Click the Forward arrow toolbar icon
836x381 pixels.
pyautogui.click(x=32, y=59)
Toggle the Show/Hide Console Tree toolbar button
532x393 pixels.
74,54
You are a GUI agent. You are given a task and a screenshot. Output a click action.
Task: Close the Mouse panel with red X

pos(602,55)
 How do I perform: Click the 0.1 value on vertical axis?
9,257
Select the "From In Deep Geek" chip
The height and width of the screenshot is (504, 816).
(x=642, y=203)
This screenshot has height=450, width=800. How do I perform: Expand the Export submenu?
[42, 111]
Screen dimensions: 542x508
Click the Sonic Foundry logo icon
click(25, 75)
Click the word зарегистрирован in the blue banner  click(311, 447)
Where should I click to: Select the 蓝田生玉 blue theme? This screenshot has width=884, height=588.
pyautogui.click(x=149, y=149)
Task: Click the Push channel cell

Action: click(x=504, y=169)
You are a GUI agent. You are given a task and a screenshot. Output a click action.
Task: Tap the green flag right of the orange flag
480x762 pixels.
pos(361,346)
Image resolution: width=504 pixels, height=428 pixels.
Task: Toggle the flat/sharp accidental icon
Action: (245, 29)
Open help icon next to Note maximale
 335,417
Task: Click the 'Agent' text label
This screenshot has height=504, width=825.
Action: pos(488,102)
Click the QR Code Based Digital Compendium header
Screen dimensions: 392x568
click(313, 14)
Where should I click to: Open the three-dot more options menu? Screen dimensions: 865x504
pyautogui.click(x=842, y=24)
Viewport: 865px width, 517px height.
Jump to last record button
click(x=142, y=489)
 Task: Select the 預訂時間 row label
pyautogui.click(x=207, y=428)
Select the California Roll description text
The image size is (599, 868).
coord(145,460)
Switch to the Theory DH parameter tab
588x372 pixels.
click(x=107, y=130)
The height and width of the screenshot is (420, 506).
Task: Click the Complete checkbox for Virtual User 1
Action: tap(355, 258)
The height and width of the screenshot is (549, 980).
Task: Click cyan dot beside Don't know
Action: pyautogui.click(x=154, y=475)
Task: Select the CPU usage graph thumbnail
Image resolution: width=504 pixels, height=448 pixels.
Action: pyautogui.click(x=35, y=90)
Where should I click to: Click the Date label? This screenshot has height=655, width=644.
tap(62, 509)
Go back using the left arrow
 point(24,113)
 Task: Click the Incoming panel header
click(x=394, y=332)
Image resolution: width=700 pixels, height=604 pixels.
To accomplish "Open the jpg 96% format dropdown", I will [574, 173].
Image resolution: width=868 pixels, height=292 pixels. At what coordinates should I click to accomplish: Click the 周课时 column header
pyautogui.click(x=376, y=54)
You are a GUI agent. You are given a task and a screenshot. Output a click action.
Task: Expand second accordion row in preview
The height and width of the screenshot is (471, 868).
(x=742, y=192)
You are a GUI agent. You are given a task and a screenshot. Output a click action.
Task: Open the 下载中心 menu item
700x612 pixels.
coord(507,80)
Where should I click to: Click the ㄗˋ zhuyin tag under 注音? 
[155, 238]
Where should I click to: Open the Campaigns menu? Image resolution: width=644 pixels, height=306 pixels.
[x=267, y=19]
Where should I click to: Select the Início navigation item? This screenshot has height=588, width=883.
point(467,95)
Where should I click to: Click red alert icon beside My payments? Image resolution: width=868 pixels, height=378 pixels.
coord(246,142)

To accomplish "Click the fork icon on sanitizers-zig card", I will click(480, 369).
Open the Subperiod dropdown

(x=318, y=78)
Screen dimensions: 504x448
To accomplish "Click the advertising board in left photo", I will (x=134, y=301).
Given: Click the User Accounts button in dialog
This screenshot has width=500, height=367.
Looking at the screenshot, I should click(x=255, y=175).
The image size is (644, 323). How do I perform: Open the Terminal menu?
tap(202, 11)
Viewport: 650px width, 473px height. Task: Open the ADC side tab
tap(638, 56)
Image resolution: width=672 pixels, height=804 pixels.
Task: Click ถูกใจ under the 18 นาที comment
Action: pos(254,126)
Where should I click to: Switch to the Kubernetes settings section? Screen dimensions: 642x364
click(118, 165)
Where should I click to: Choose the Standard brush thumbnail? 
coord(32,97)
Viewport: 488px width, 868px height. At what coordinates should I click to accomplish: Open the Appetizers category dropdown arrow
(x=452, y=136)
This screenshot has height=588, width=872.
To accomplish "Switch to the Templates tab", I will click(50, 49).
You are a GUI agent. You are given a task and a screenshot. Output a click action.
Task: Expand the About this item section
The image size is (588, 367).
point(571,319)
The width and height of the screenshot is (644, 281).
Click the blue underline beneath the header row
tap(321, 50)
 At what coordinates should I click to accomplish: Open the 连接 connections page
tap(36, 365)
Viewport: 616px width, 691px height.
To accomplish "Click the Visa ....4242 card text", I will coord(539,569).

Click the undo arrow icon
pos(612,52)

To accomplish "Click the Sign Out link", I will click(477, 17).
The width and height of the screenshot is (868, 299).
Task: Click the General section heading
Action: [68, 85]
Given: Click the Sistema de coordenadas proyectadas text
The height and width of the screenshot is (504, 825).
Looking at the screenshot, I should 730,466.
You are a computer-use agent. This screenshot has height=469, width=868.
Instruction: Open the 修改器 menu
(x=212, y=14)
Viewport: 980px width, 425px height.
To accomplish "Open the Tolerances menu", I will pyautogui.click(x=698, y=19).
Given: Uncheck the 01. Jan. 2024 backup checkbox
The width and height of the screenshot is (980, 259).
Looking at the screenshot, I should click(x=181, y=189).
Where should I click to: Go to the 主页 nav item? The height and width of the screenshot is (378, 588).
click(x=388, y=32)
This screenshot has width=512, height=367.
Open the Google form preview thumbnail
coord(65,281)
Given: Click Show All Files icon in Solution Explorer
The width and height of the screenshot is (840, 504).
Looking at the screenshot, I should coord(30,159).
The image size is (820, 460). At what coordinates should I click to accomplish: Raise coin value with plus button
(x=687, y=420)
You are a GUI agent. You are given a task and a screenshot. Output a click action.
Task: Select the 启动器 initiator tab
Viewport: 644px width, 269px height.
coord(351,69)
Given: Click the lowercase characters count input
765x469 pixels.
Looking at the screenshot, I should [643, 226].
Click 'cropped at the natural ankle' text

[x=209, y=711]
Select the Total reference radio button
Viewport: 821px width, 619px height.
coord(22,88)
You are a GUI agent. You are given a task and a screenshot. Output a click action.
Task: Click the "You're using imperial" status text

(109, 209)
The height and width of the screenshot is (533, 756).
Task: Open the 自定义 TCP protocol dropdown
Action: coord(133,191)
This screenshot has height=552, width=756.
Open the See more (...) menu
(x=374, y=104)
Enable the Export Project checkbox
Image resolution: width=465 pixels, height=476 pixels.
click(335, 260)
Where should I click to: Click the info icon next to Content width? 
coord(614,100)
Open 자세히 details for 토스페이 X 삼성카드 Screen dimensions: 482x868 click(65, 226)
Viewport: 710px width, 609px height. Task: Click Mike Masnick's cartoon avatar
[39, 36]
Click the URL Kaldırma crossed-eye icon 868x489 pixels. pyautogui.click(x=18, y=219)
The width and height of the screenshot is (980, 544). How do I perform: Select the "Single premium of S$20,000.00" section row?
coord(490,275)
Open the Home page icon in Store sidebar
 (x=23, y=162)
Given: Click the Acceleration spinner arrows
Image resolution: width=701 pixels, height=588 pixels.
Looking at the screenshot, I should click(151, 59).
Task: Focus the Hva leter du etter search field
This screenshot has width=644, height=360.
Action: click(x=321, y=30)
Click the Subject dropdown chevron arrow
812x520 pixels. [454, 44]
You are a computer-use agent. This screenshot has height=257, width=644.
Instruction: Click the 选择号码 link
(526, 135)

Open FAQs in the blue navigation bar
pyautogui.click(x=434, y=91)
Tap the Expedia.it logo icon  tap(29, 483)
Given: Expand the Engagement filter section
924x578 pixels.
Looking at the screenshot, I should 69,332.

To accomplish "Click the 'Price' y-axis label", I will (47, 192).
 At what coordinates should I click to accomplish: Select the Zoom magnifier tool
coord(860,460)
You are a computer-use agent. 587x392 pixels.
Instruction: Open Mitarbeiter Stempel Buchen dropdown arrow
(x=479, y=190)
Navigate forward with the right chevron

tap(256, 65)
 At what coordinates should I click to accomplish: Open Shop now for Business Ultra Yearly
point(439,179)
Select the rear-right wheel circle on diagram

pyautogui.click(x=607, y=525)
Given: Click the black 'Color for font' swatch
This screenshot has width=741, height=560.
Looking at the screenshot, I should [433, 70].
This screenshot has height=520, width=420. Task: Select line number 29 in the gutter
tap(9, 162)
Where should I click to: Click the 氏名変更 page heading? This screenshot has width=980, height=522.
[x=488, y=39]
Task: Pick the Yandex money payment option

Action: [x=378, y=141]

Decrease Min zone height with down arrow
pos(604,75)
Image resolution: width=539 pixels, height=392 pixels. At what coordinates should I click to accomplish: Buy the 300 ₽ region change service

Task statement:
Please give back exactly the lines of this listing beginning at the line with "Click the blue" and ending with the line with "Given: Uncheck the", both included, and nothing else.

Written response:
Click the blue underline beneath the header row
tap(321, 50)
 At what coordinates should I click to accomplish: Open the 连接 connections page
tap(36, 365)
Viewport: 616px width, 691px height.
To accomplish "Click the Visa ....4242 card text", I will coord(539,569).

Click the undo arrow icon
pos(612,52)

To accomplish "Click the Sign Out link", I will click(477, 17).
The width and height of the screenshot is (868, 299).
Task: Click the General section heading
Action: [68, 85]
Given: Click the Sistema de coordenadas proyectadas text
The height and width of the screenshot is (504, 825).
Looking at the screenshot, I should 730,466.
You are a computer-use agent. This screenshot has height=469, width=868.
Instruction: Open the 修改器 menu
(x=212, y=14)
Viewport: 980px width, 425px height.
To accomplish "Open the Tolerances menu", I will pyautogui.click(x=698, y=19).
Given: Uncheck the 01. Jan. 2024 backup checkbox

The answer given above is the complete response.